#### EXERCISE BRIEF
Copy out the material below word for word, from its first line up to and including the line that contains "The height and width of the screenshot is (802, 1512).". Leave the pictures out of your answer.

#### TASK MATERIAL
-- Begin --

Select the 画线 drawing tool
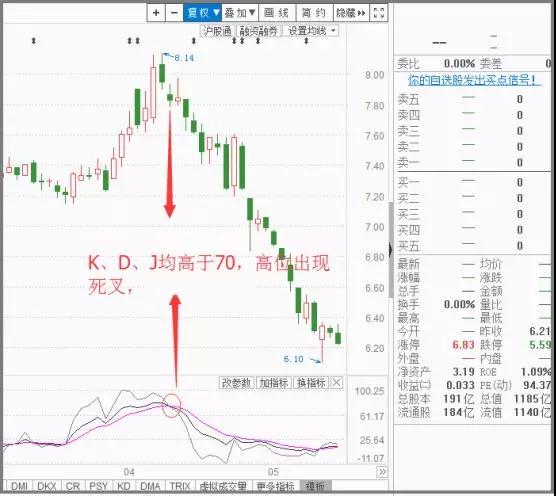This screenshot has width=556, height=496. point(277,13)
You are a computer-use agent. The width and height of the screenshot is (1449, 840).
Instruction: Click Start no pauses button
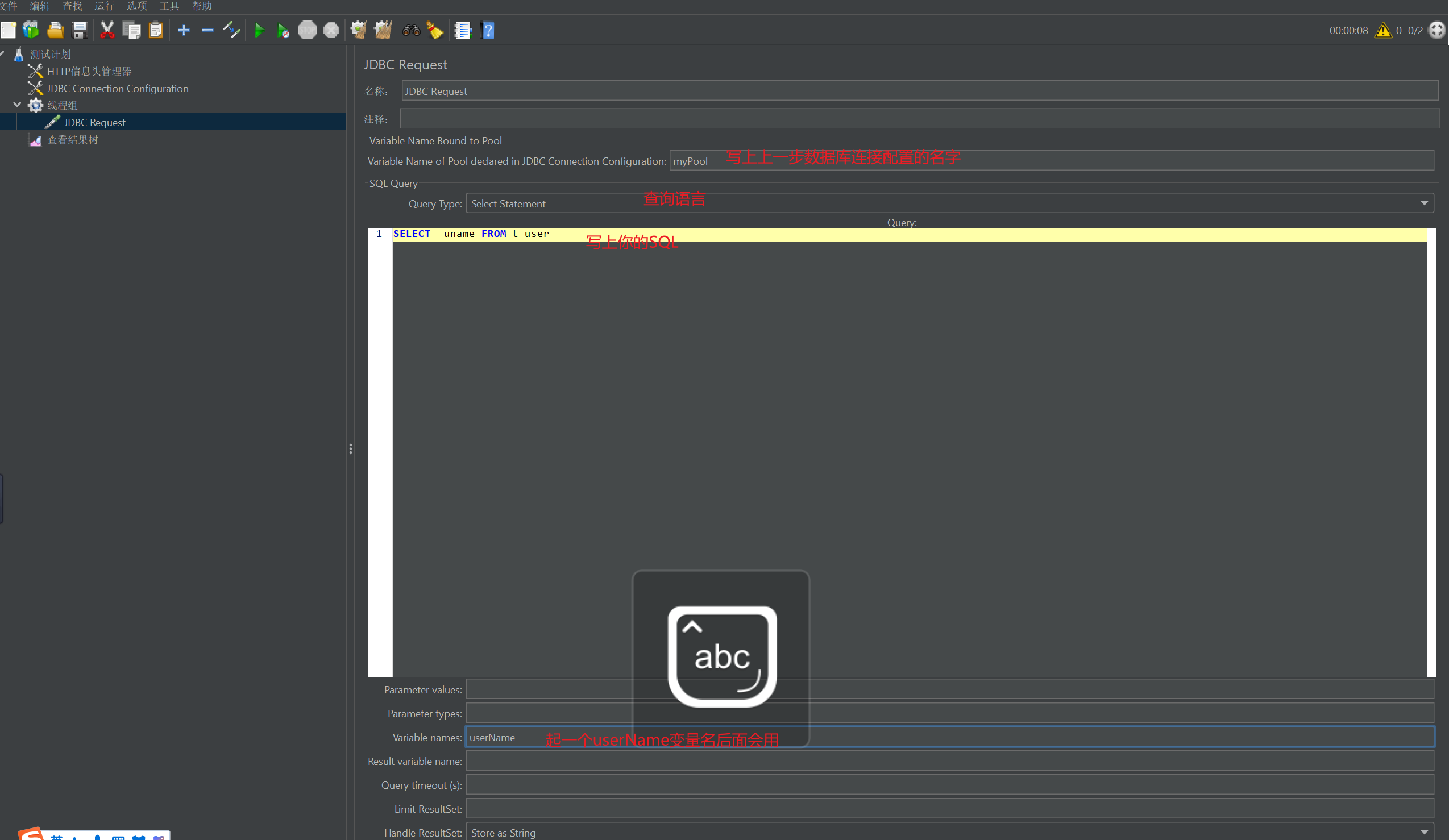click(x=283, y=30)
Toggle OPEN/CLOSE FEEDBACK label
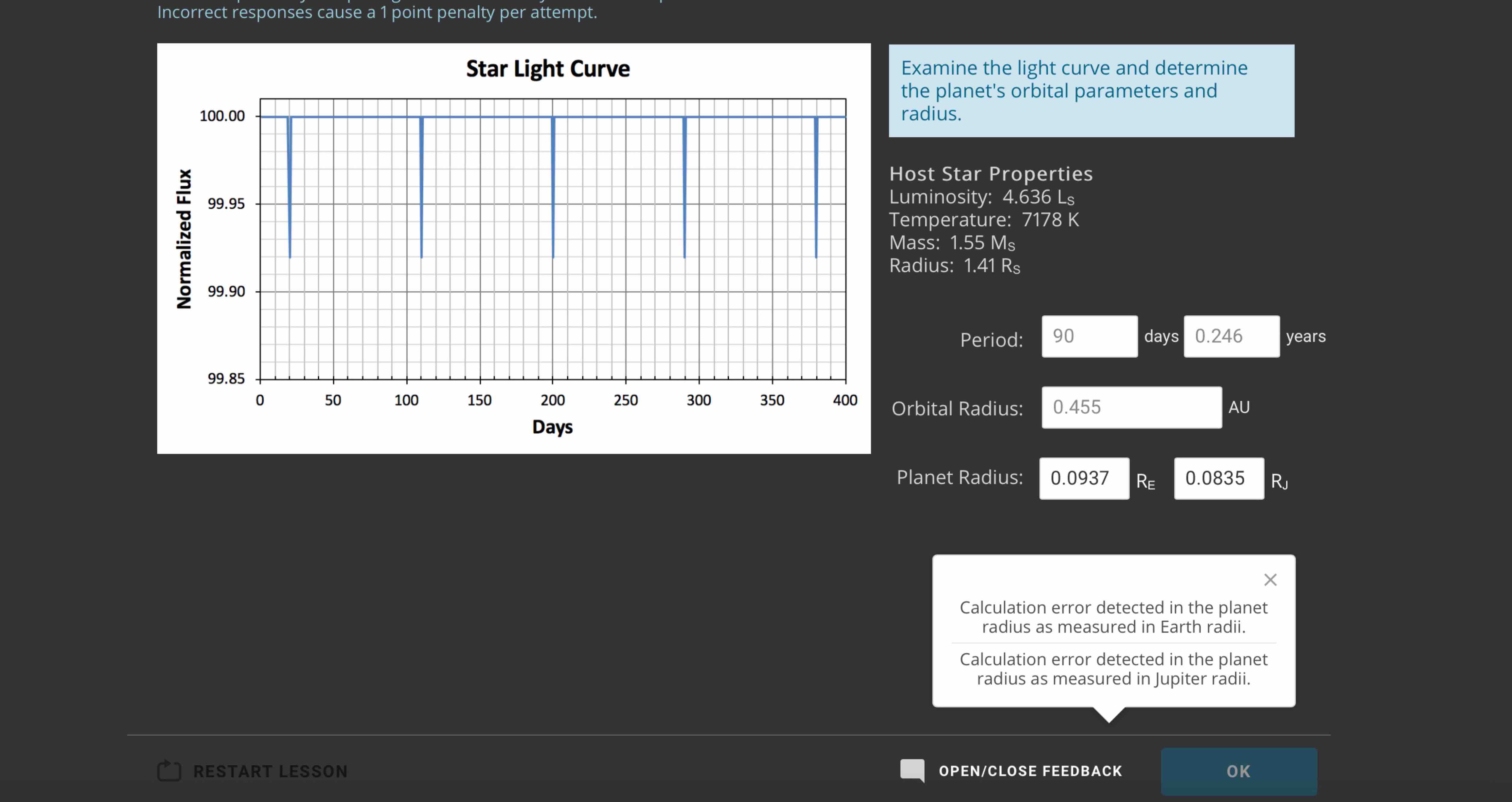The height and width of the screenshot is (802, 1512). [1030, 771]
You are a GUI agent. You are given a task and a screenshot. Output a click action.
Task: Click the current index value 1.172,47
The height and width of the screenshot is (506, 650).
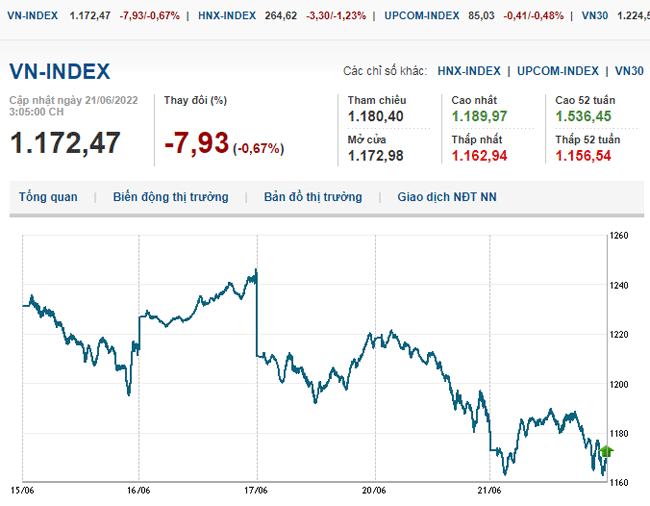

-- End --

#### RESPONSE
Select the 画线 drawing tool
This screenshot has width=556, height=496. point(277,13)
You are a computer-use agent. The width and height of the screenshot is (1449, 840).
Instruction: Click Start no pauses button
click(x=283, y=30)
Toggle OPEN/CLOSE FEEDBACK label
The height and width of the screenshot is (802, 1512). [1030, 771]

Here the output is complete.